-------- MATERIALS PROVIDED

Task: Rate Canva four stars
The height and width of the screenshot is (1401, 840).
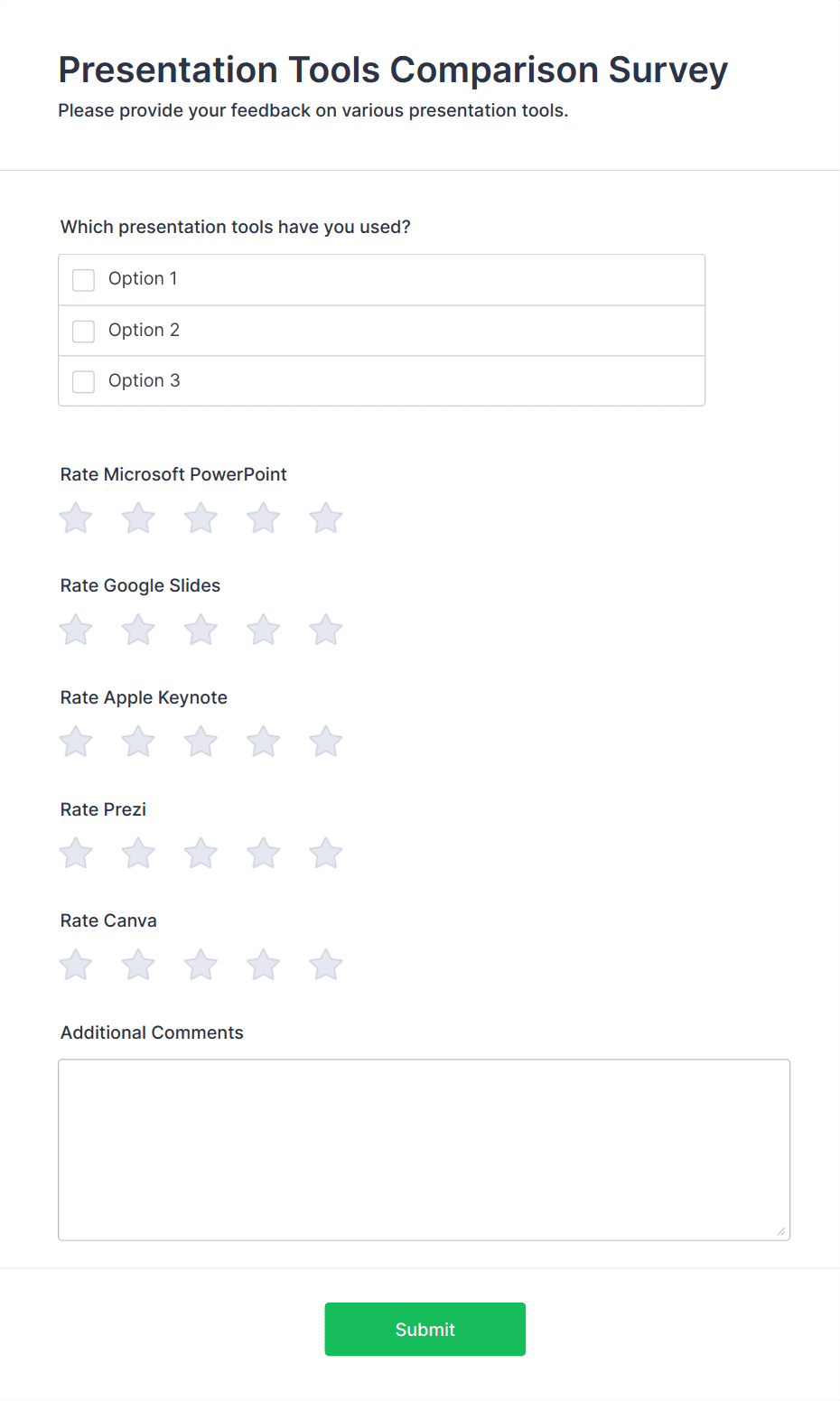Action: pyautogui.click(x=263, y=966)
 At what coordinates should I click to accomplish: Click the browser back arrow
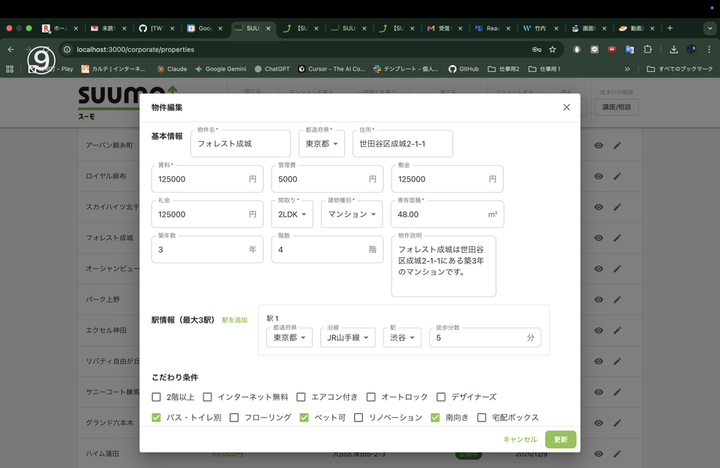click(11, 49)
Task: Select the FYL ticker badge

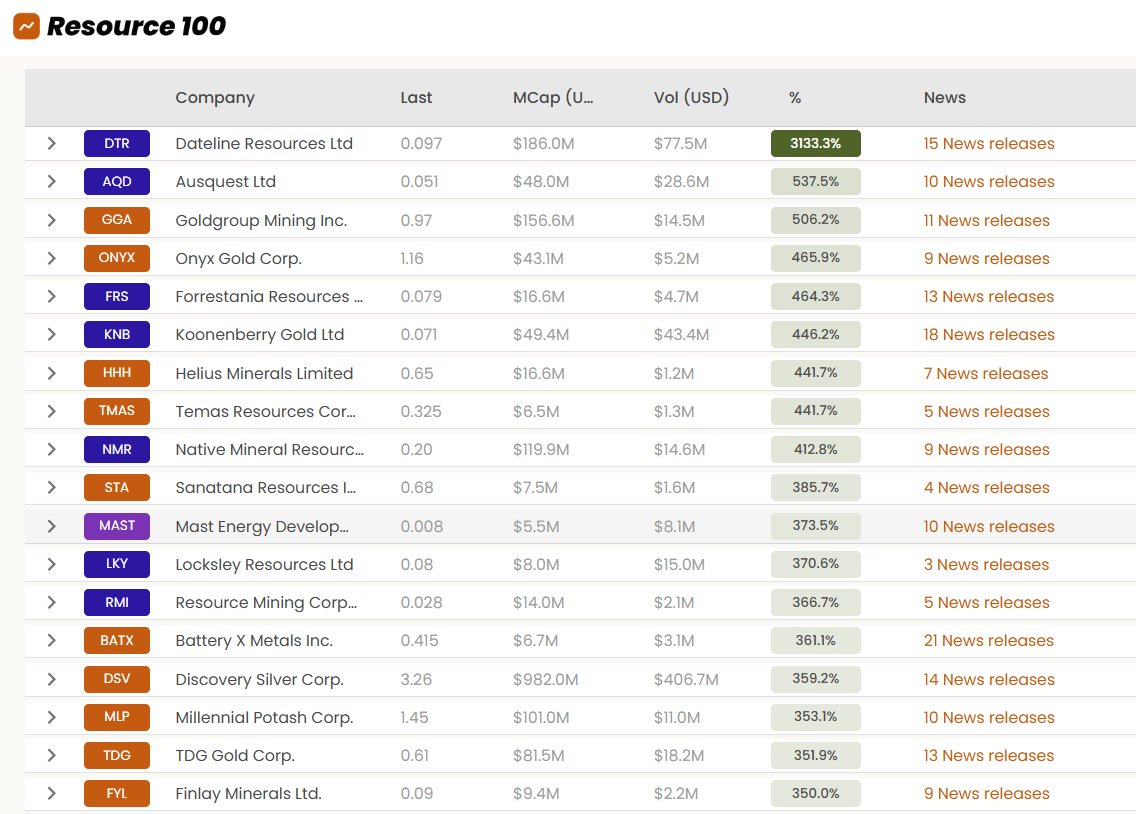Action: pyautogui.click(x=117, y=793)
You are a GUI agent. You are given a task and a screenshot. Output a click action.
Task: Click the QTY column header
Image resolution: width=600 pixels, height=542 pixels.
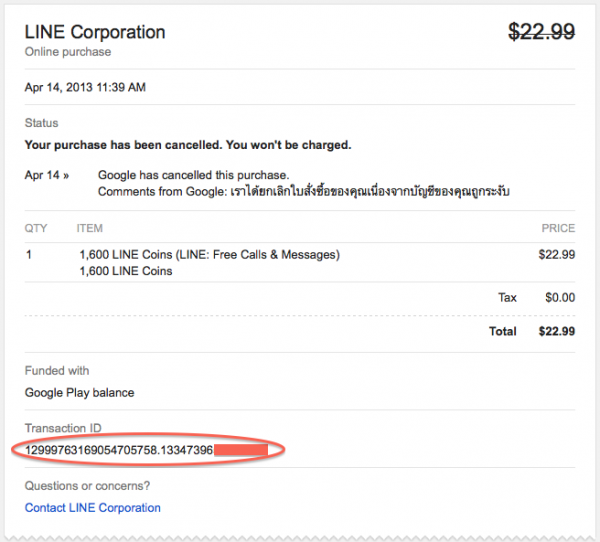(x=36, y=229)
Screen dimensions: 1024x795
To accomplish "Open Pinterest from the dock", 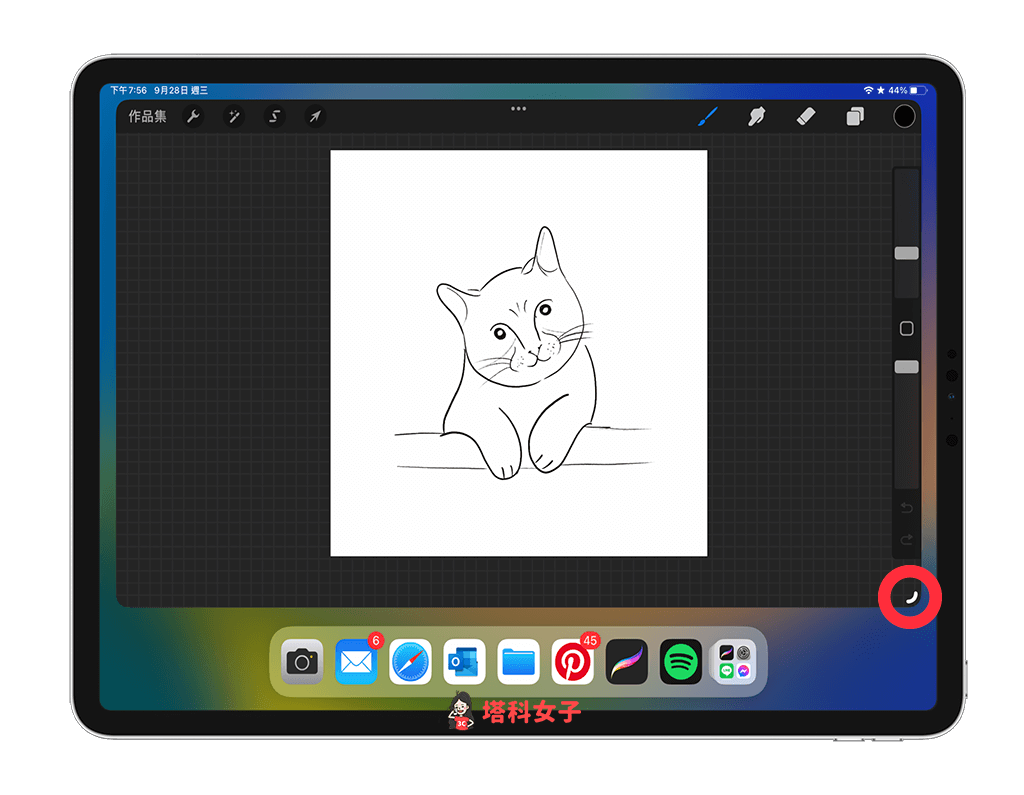I will tap(573, 662).
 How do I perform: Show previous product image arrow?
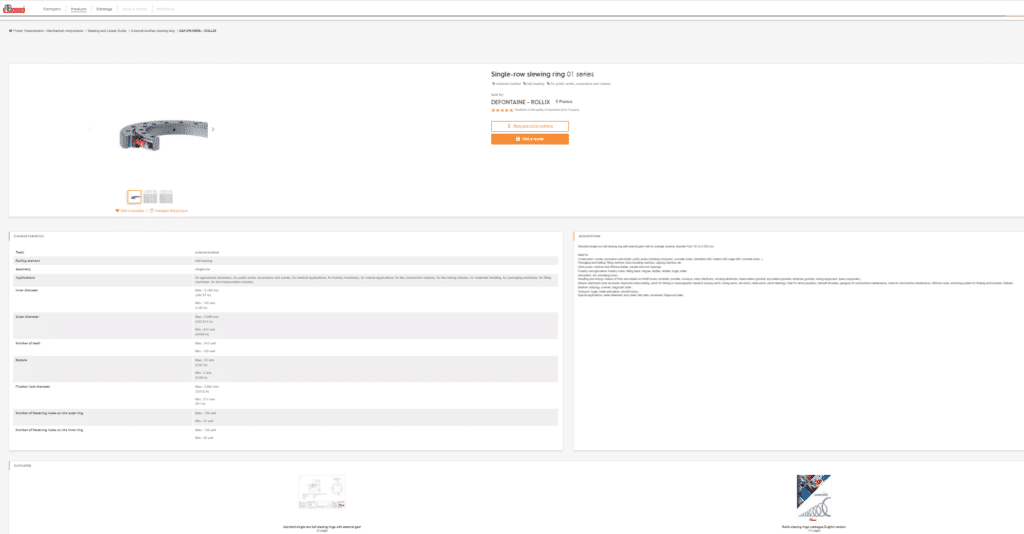coord(89,129)
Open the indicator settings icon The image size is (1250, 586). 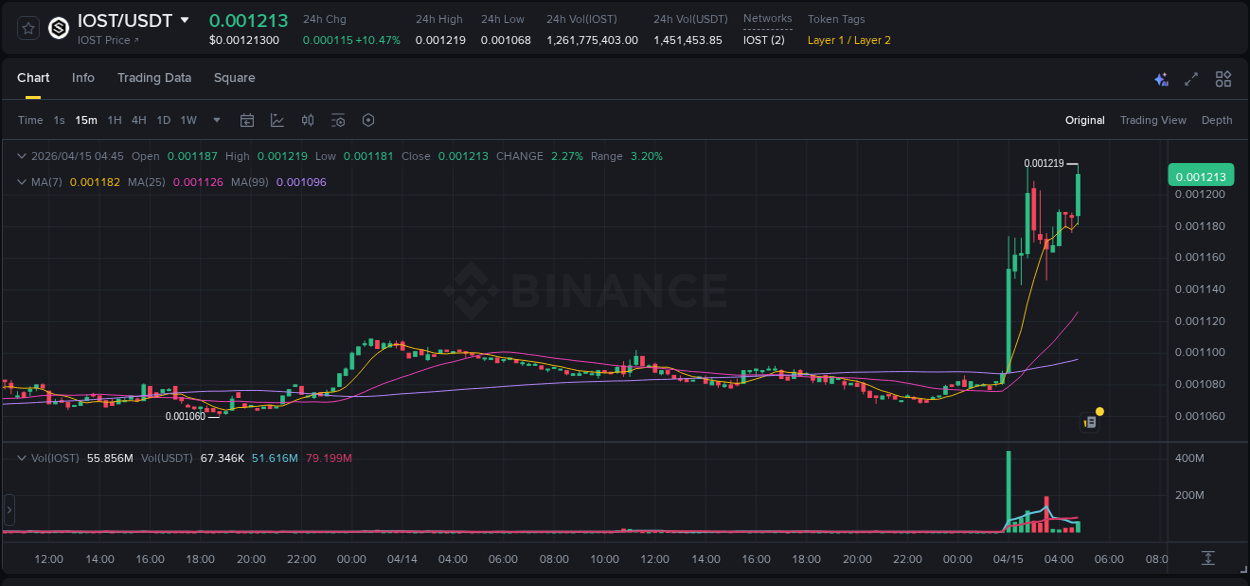pyautogui.click(x=338, y=120)
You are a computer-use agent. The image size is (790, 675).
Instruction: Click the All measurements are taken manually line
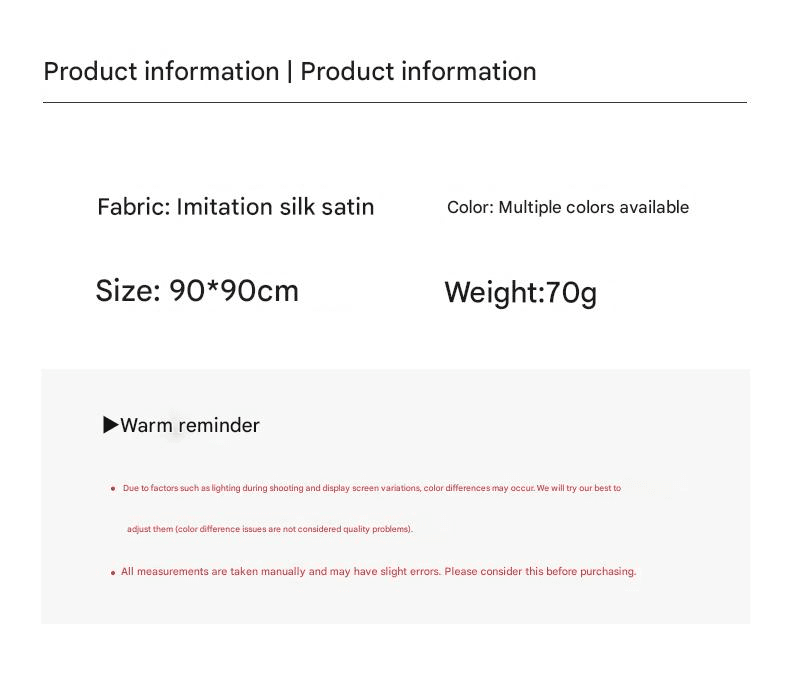[378, 571]
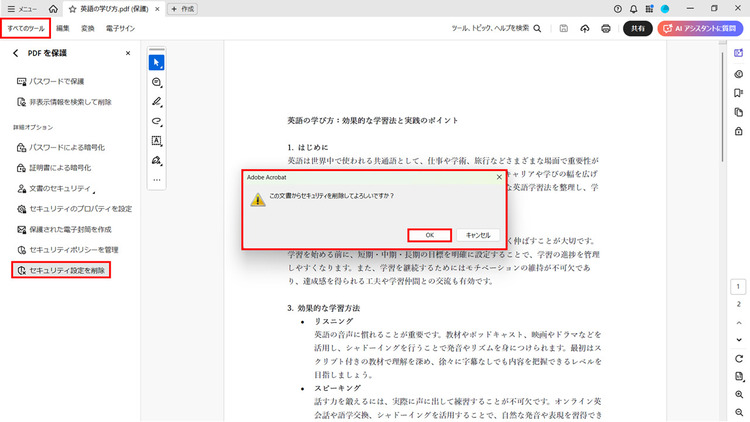The width and height of the screenshot is (750, 422).
Task: Click the tool search field
Action: pos(502,29)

----------------

WORK REQUIRED: Repeat, with no pictures, every line from the top of the entries above through the line that has "Screen dimensions: 1024x795", keeping each one exact.

EXERCISE RESPONSE:
Task: Rate Canva four stars
The height and width of the screenshot is (1401, 840).
Action: pyautogui.click(x=263, y=966)
 At what coordinates should I click to accomplish: Click the browser back arrow
click(11, 49)
Task: Select the FYL ticker badge

Action: pyautogui.click(x=117, y=793)
You are a GUI agent. You are given a task and a screenshot. Output a click action.
Task: Click the QTY column header
Image resolution: width=600 pixels, height=542 pixels.
(x=36, y=229)
Screen dimensions: 1024x795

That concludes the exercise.